Kata-kata Adrian menghantam Anya seperti petir. Ia menyadari bahwa ia terlalu fokus pada algoritma, sehingga melupakan peran hatinya sendiri. Ia telah meragukan perasaannya, karena takut bahwa semuanya palsu. Padahal, algoritma hanyalah alat. Alat yang membantunya menemukan seseorang yang cocok dengannya, tetapi tidak bisa menentukan perasaannya.

Malam itu, Anya dan Adrian berbicara hingga larut malam. Mereka membahas ketakutan dan keraguan Anya, serta harapan dan impian mereka untuk masa depan. Anya merasa lega bisa jujur pada Adrian, dan ia merasa lebih dekat dengannya daripada sebelumnya.

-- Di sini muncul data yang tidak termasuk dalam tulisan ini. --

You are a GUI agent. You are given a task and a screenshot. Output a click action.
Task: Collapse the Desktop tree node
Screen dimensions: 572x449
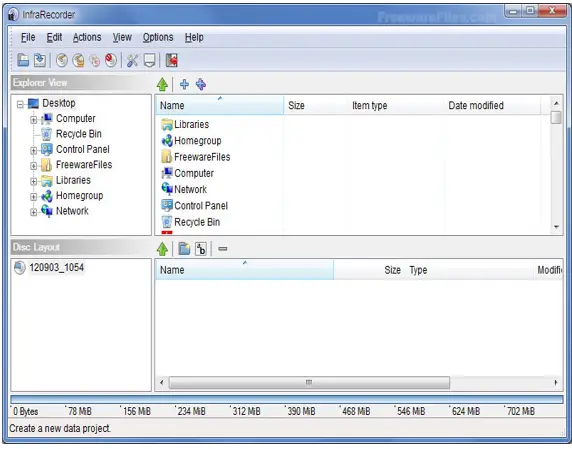[20, 104]
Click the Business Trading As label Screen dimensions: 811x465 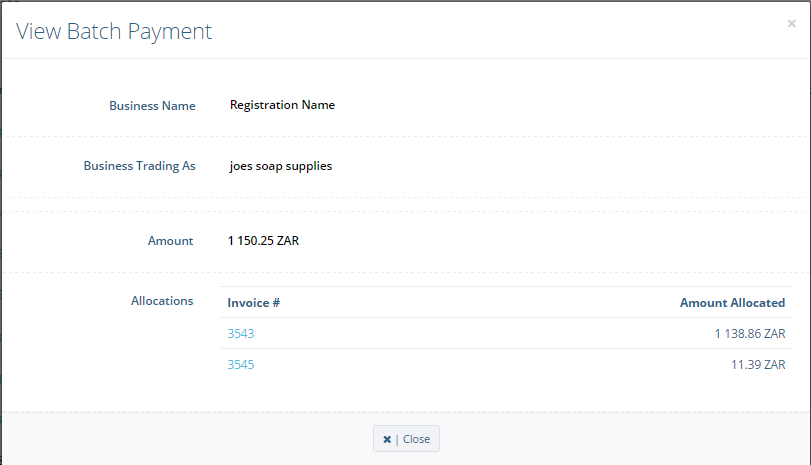(x=140, y=166)
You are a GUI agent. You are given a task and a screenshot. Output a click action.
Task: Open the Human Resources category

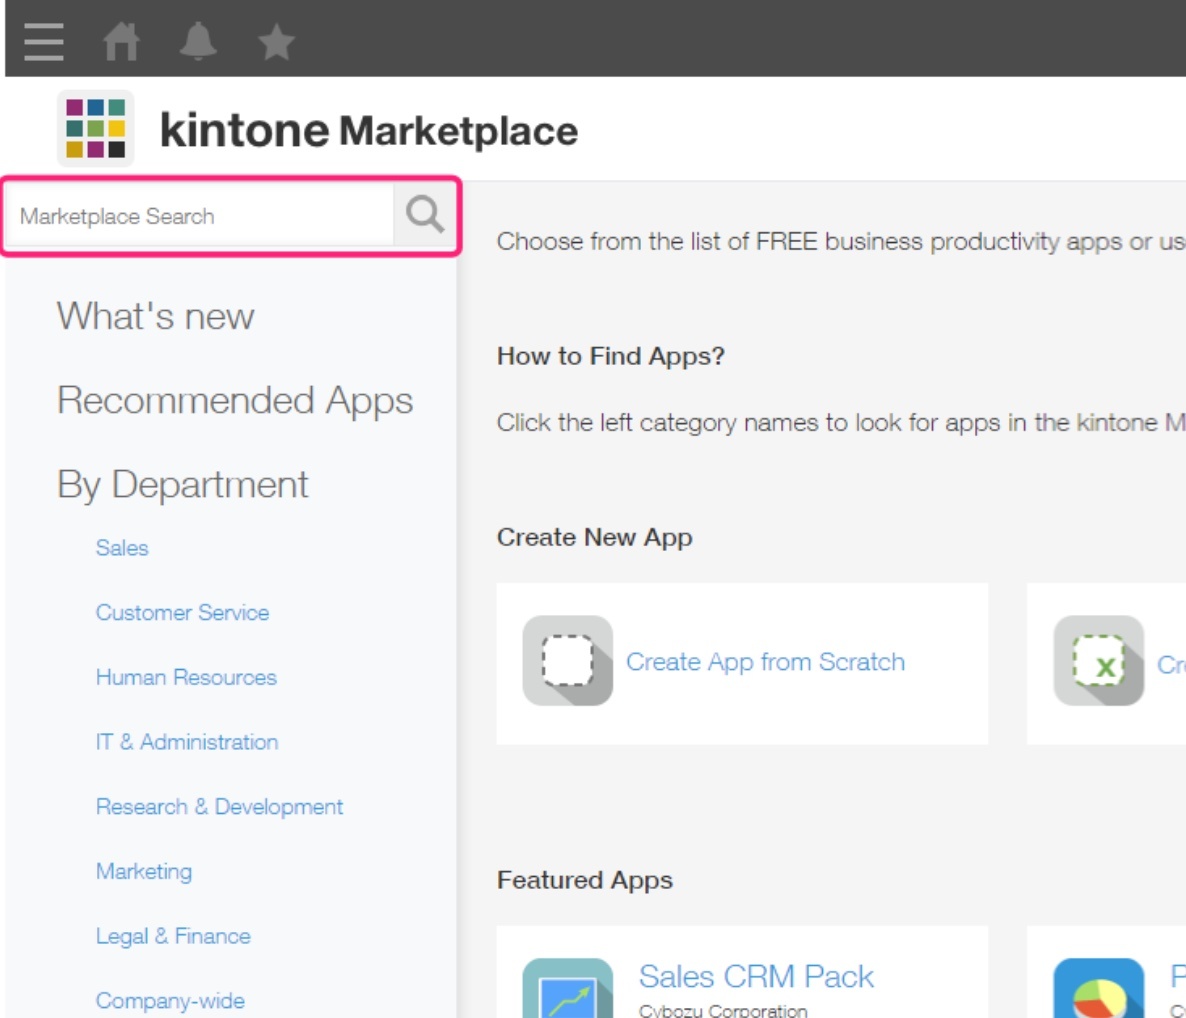point(186,678)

Beberapa bulan kemudian, Anya dan Adrian memutuskan untuk bertemu langsung. Mereka menghabiskan waktu bersama di pegunungan, jauh dari keramaian kota dan gemerlap teknologi. Mereka berjalan-jalan di bawah bintang-bintang, berbicara tentang alam semesta dan cinta, dan saling memandang dengan tatapan yang penuh dengan harapan.

Saat Anya menatap mata Adrian, ia tahu bahwa cintanya padanya nyata. Itu bukan hanya hasil perhitungan matematis, tetapi juga hasil dari koneksi jiwa, keajaiban alam semesta, dan keberanian untuk membuka hati. Algoritma mungkin menemukan mereka, tetapi hati mereka yang memilih untuk bersama. Dan itulah yang terpenting.

Anya masih bekerja di Soulmate.ai, tetapi kini ia memiliki perspektif yang berbeda. Ia tidak lagi menganggap algoritma sebagai pengganti cinta sejati, tetapi sebagai alat yang bisa membantu orang menemukan jalan menuju kebahagiaan. Ia percaya bahwa cinta selalu memiliki ruang untuk keajaiban, bahkan di era digital. Dan ia tahu, dengan pasti, bahwa hatinya telah menemukan rumah.